摘要
本研究针对航空发动机叶盘结构在多种工况和失效模式下的可靠性评估问题,提出了基于级联集成学习方法的多层级可靠性评估框架。该方法通过将级联同步建模策略融入集成学习模型,有效解决了多层级失效相关性导致的低评估精度问题。通过对某型航空发动机涡轮叶盘结构进行多工况多模式可靠性评估的实例验证,证明了所提方法的高效性和高精度。研究成果对复杂多层级系统可靠性评估和设计优化具有重要应用价值。
正文
航空发动机叶盘结构系统,在起飞、爬升、巡航等多个工况水平下常表现出变形、应力、应变、疲劳等多种失效模式,其综合可靠性由多个运行工况和多种失效模式共同决定。针对多层级(即运行工况、失效模式)失效相关性引发的低评估精度问题,本研究将级联同步建模策略融入集成学习模型,提出了多层级可靠性评估的级联集成学习方法,通过对各层级子系统的级联式分解和扩展式建模,实现了多层复合函数逼近和涡轮叶盘可靠性评估,从数学基础和工程应用两个层面验证了所提方法,为复杂多层级系统可靠性评估开辟了切实有效的途径。 多级可靠性分析框架
(1)该工作针对多层级子系统之间的级联相关性和多物理响应之间的耦合性,将级联同步建模策略融入集成学习模型,提出了级联集成学习模型(Cascade ensemble learning, CEL)。

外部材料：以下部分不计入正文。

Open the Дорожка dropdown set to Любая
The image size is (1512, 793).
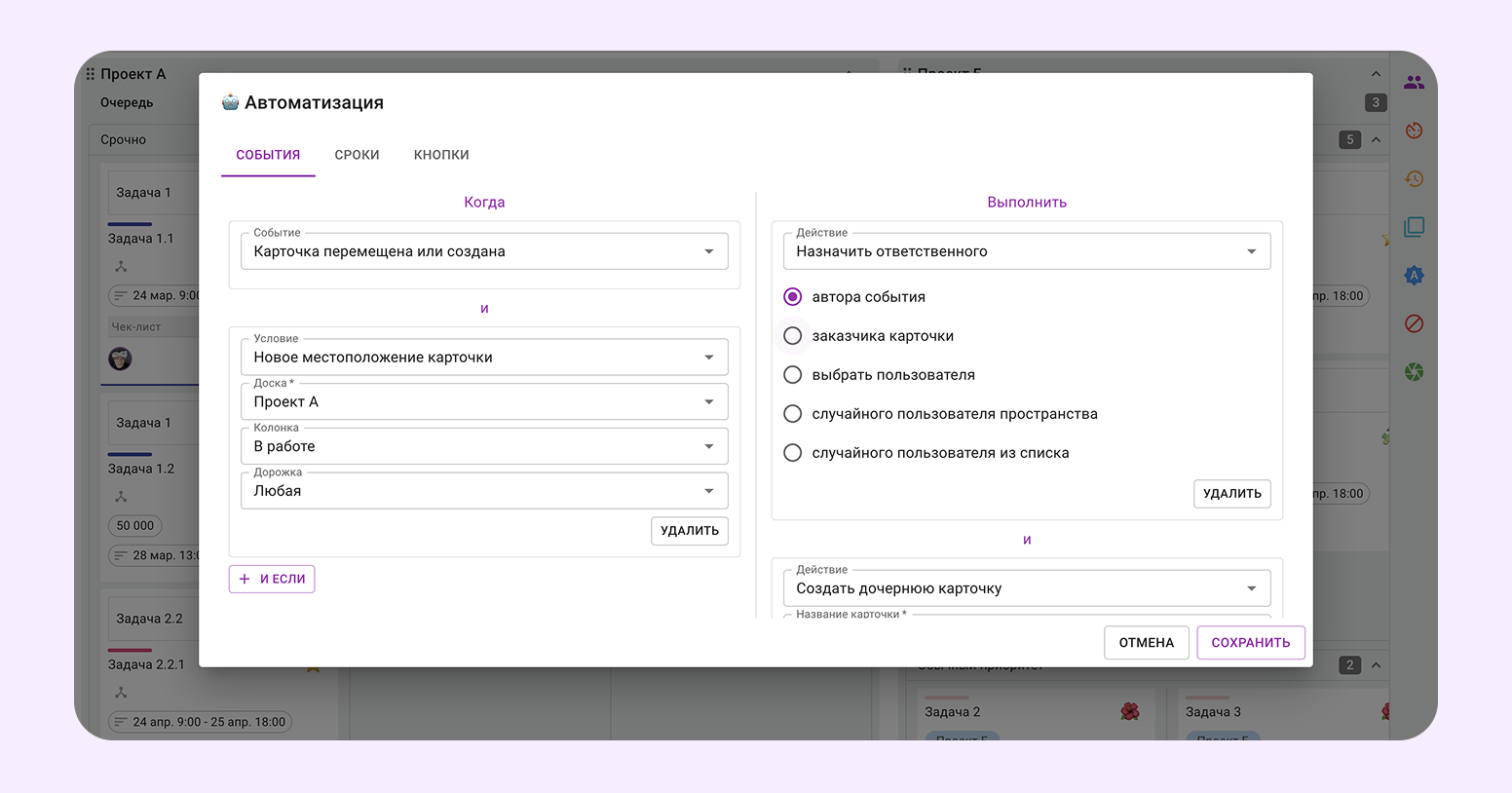tap(483, 491)
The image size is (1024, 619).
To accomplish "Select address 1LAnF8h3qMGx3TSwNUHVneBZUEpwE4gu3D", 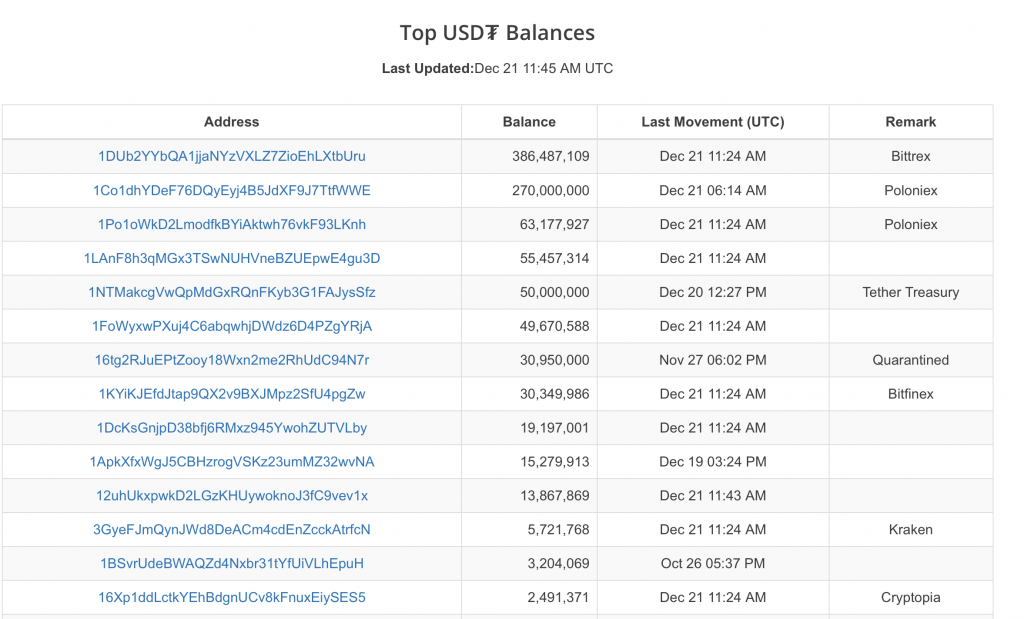I will click(231, 258).
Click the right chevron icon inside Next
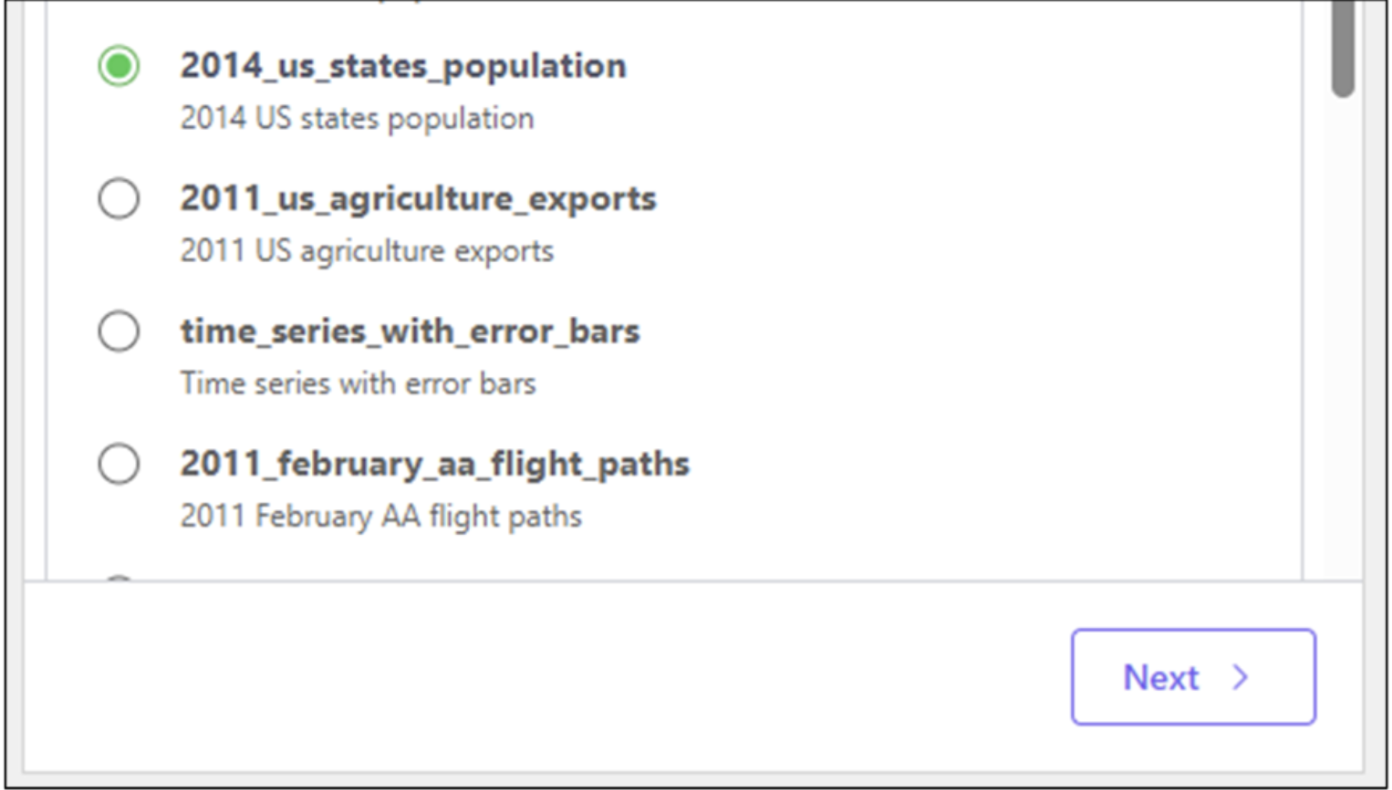The width and height of the screenshot is (1392, 790). point(1240,678)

利用协同抽样技术对各WNN-Ada(Wavelet Neural Network-AdaBoost)集成学习模型进行抽样,实现多层级系统的级联式分解和扩展式建模,其建模思想如图1所示。该工作从数学基础层面验证了所提方法的有效性和计算优势。
(2)该工作以某型航空发动机涡轮叶盘结构多工况多模式可靠性评估为例,从工程应用层面对级联集成学习模型和多层级可靠性评估方法加以验证。针对多种工况水平(如90%、95%和100%的载荷水平)和多种失效模式(如最大变形失效、最大应力失效和最大应变失效)的涡轮叶盘结构,利用级联集成学习模型建立各工况各模式、各工况多模式和多工况多模式的代理模型,对其进行大批量的协同抽样,实现了航空发动机涡轮叶盘多层级一体化可靠性评估。
图4 三个运行水平下的响应分布云图
本文主要结论及展望如下:
(1)将级联同步建模策略融入集成学习模型,提出了一种用于航空发动机结构多层级可靠性评估的级联集成学习(CEL)方法,为复杂多层级系统的精准化可靠性评估提供了启发式的分析思路。 (2)从数学基础层面对级联集成学习模型进行了验证,基于多层复合函数逼近的算例,实现了所构建的模型在每个子函数级别的预测结果都位于95%的置信区间内。(3)从工程应用层面对级联集成学习模型进行了验证,通过涡轮叶盘多工况多模式可靠性评估,得出了多工况多模式下的可靠度,量化出了各工况、各模式之间的层级关联性,证明了所提方法具备高精度且高效率的计算性能。本文所提级联集成学习方法能够有效地将复杂的多层级可靠性评估问题分解为若干个简单层级的子问题,为实现复杂运行工况和多种失效模式下多层级可靠性的评估开辟了新途径。鉴于多运行工况、多失效模式、多组成构件、多薄弱部位等多层级失效问题是航空、航天、核电、机械等领域中很多工程系统所面临的普遍问题,因此研究成果对各领域开展多层级可靠性评估和设计优化具有广阔的应用前景。